Auch die Ruhr-Universität Bochum ist Teil dieses Programms, und hat Kira „direkt vom ersten Semester an unterstützt.“ Dass ihre Wahl auf Bochum fiel, hatte auch mit der Kooperationsbereitschaft der Fakultät zu tun. An der Ruhr-Uni schätzt man sportliche Ambitionen und geht auf die Bedürfnisse studierender Leistungssportler ein. Der Campus hat eine eigene Beauftragte für Leistungssportler. Dennoch ist Disziplin gefragt. „Für mich gilt die ganz normale Studienordnung wie für alle Kommilitonen auch“. Die mehrfache Teilnehmerin der Deutschen Badminton Meisterschaften darf aber auf Verständnis hoffen, wenn sie Uni und Sport doch einmal nicht in Einklang bringen kann. Als die Statistikklausur mit der Deutschen Meisterschaft zusammenfällt, kann Kira am Turnier teilnehmen und darf zum offiziellen Nachschreibetermin. Damit das ohne Fehlversuch funktioniert, bekommt das Prüfungsamt eine Bestätigung des Deutschen Badminton Verbandes. Das das Badminton-Talent von solchen Regelungen profitiert, ist aber eine Ausnahme. Kira plant das Semester immer mit Blick auf ihre Trainingszeiten und hat bis heute erst diesen einen Klausurtermin verpasst.
Unterstützung kommt aber nicht nur von der Uni. „Die Kooperationspartner, in der Regel der adh, Hochschulen, Olympiastützpunkte, Studentenwerke und Fachverbände, ermöglichen den Studierenden, dass sie ihre akademische Ausbildung trotz der hohen zeitlichen Belastungen des Spitzensports erfolgreich absolvieren können“, erläutert adh-Vorstandsvorsitzende Felix Arnold. Auch am Trainingsstandort in Mülheim hat die Studentin Ansprechpartner. Die sogenannten Laufbahnberater begleiten Kira schon seit der Aufnahme in den nationalen Kader 2011 und helfen bei der Vereinbarkeit von Berufsausbildung und Sport.
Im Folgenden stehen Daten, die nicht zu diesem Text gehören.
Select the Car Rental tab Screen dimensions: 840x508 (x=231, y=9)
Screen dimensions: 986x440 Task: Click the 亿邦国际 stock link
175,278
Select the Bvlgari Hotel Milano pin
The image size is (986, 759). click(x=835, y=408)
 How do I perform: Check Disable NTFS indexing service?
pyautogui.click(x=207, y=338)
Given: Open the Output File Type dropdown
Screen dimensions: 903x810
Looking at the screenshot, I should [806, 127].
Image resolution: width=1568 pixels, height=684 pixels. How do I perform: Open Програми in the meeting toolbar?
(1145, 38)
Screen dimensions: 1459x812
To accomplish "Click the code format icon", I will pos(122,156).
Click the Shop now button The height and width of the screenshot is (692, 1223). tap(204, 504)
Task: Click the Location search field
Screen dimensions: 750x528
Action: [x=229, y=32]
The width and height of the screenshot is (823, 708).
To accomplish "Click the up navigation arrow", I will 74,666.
Die Studentin absolviert wöchentlich neun Trainingseinheiten. Zweimal täglich zweieinhalb Stunden. Plus Aufwärmen. Dazwischen pendelt sie zur Uni nach Bochum. „Ich weiß, dass pro Tag bei mir schon sechs Stunden fürs Training weg sind, so dass ich mir dann die andere Zeit gut einteilen muss. Insbesondere zum Lernen.“ Wer bei diesem Programm noch studiert, braucht eine große Portion Motivation. „Leistungssport wird in einem Lebensabschnitt betrieben, in dem die Grundlagen für eine spätere berufliche Karriere gelegt werden“, weiß adh-Chef Felix Arnold. Um Spitzensport und berufliche Karriere unter einen Hut zu kriegen macht Kira Abstriche. Freie Wochenenden oder Ausschlafen? „Das normale Studentenleben haben wir Sportler halt nicht.“ Dennoch bereut sie die Entscheidung nicht. Wer vor einer ähnlichen Entscheidung steht, dem rät die Leistungssportlerin „sich bei der Entscheidung immer daran zu erinnern, was einem der Sport gegeben hat und wo man sportlich noch hin will.“ Kira weiß wo sie hin will. Und wir wissen: Sie hat nicht nur die Power, um ihre Ziele zu erreichen, sondern auch die passende Unterstützung.